Title: Someone Close to Home
Author: Alex Craigie
Genre: Romantic Thriller, Romantic Suspense
Publisher: Ashford Carbonel Publishing
"The book is brilliant. It reads like a memoir and grips like great fiction should - beautiful characterization" Viga Boland - Author - No Tears For My Father Talented pianist Megan Youngblood has it all – fame, fortune and Gideon. But Gideon isn’t good enough for Megan’s ambitious, manipulative mother, whose meddling has devastating repercussions for Megan and for those close to her. Now, trapped inside her own body, she is unable to communicate her needs or fears as she faces institutional neglect in an inadequate care home. And she faces Annie. Sadistic Annie who has reason to hate her. Damaged Annie who shouldn’t work with vulnerable people. Just how far will Annie go? 'Someone Close To Home' is a story of love, malice and deadly menace.
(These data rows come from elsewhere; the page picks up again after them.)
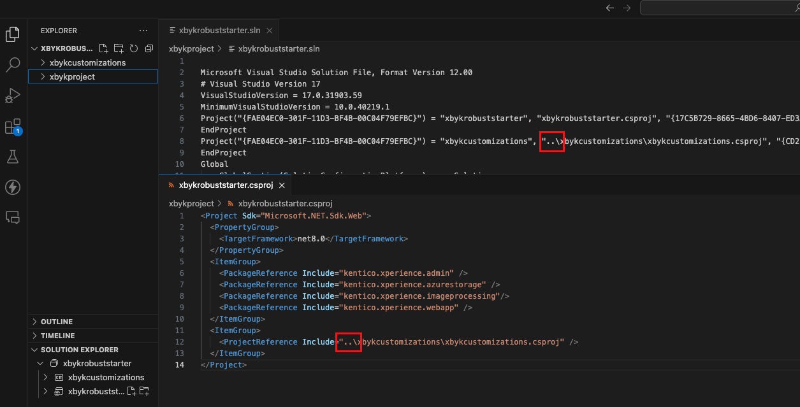Collapse the xbykrobuststarter solution node
This screenshot has height=407, width=800.
pyautogui.click(x=41, y=364)
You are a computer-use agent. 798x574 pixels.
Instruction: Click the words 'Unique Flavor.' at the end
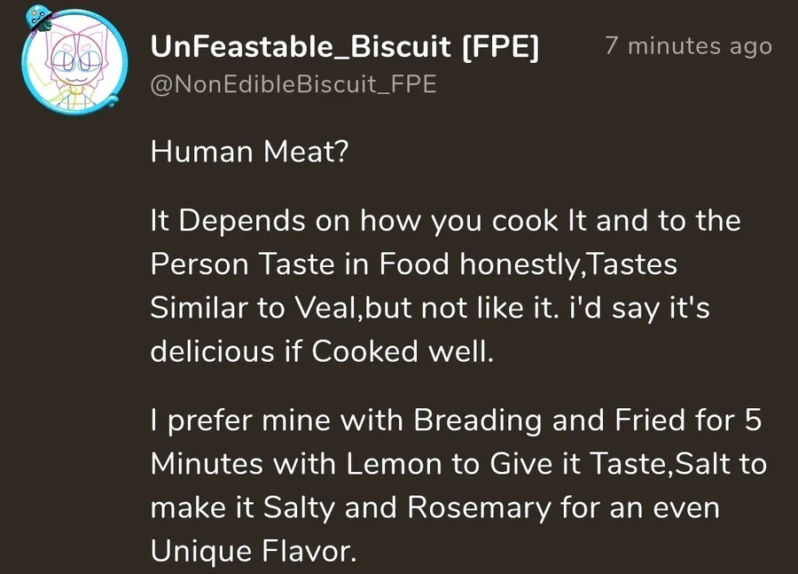(x=254, y=551)
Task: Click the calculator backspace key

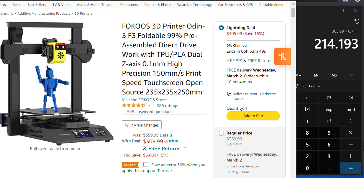Action: click(350, 98)
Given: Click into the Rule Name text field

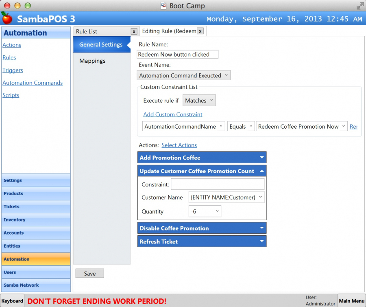Looking at the screenshot, I should [178, 54].
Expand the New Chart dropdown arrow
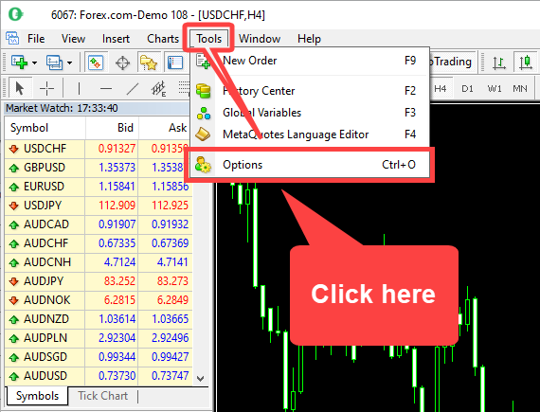The height and width of the screenshot is (412, 540). click(x=34, y=63)
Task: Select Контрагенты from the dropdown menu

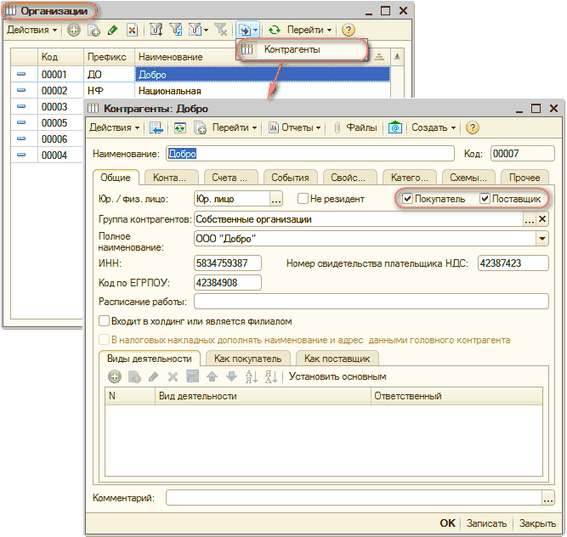Action: 292,50
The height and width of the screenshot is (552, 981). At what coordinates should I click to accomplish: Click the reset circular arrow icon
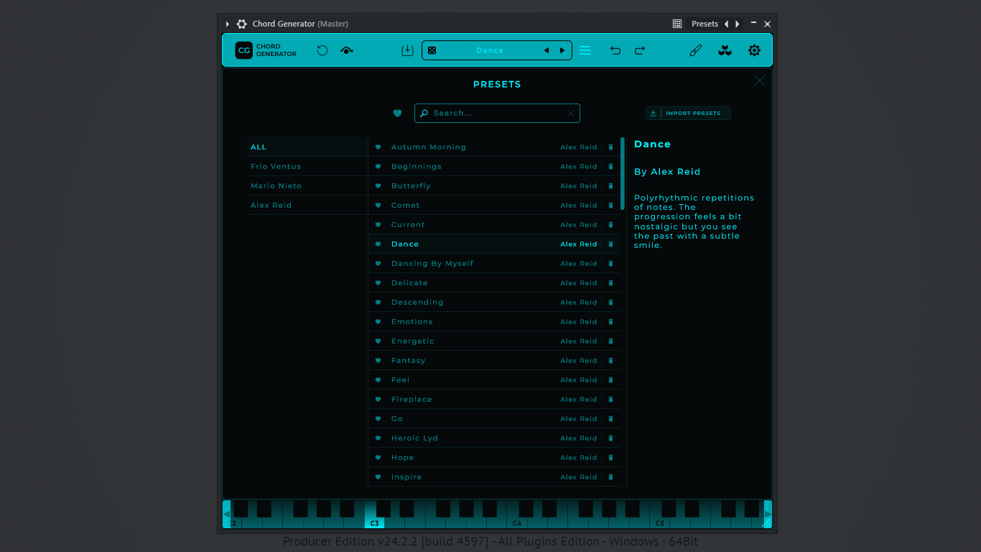click(322, 50)
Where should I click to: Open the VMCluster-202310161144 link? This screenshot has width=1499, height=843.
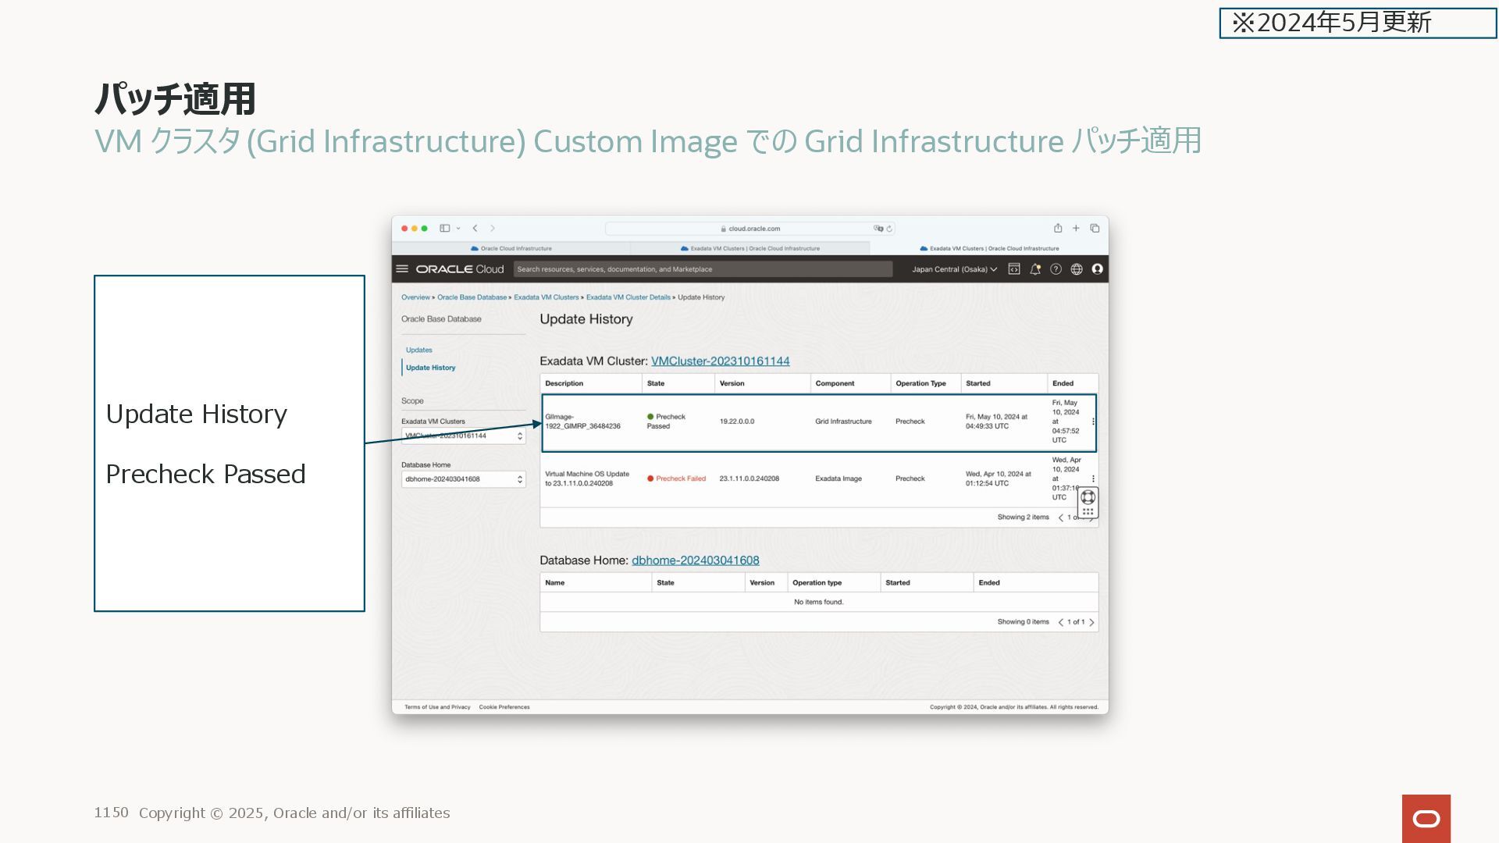[720, 361]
We form a small procession. Theo’s in front, then me and my pusher, then Camilla. I’m taken through the big glass doors at the front and the brightness of the outside takes me by surprise.
Theo thrusts forward to where his expensive car is waiting. He pushes the fob
and the door cheeps before he swings it wide to accommodate its awkward passenger
on what will probably be her last trip. The young nurse, helps them settle me in the
back seat and she stays to wave as I’m driven off.
It’s not a long journey, but it’s fascinating to see the outside world again and
to experience movement like this. Something occurs to Camilla.
“What’s happening about the fees for The Yews? I mean, do they need paying
“Don’t worry, Cam. It’s all taken care of.”
“How? You’ve not paid for this yourself?”
“Don’t be daft, Cam! I applied for powers of attorney.”
“Mum can’t make any decisions herself, so I asked Rupert to sort it out for
me. He owes me one.”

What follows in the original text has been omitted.